# EXERCISE INSTRUCTIONS
The copy should run from the line containing "Where should I" through the last line of the entries below, exactly as written, with pictures omitted.

(Stored data entries)
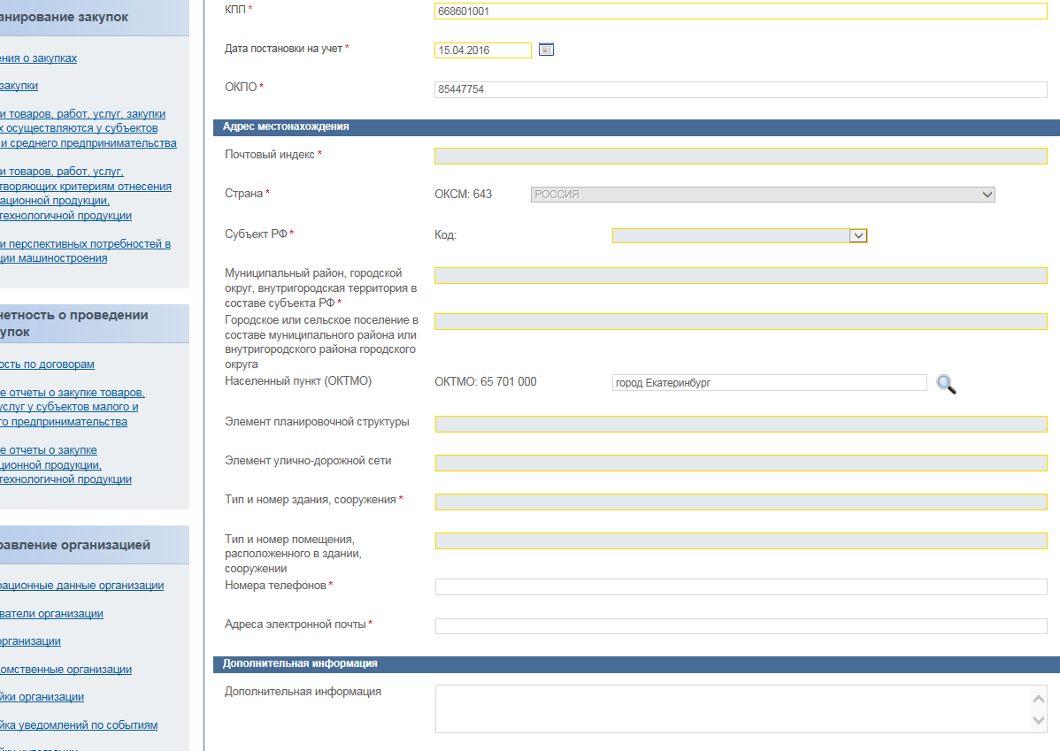The width and height of the screenshot is (1060, 751).
Task: Click the Населенный пункт field with город Екатеринбург
Action: [768, 383]
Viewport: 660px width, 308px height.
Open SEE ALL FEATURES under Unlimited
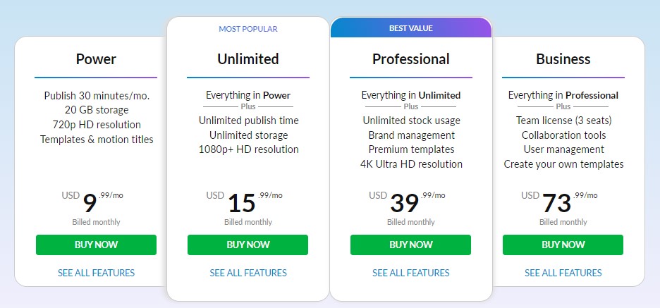[x=248, y=273]
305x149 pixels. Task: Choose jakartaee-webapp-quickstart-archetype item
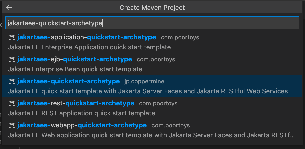click(82, 125)
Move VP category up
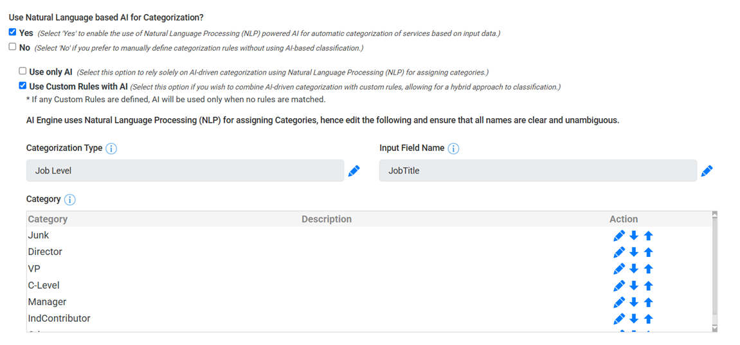Viewport: 740px width, 345px height. pyautogui.click(x=648, y=269)
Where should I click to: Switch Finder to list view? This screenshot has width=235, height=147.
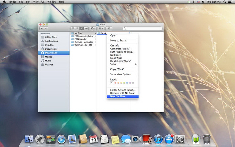tap(77, 28)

# ANSWER SECTION
Where should I click to: Switch Finder to list view? This screenshot has width=235, height=147.
tap(77, 28)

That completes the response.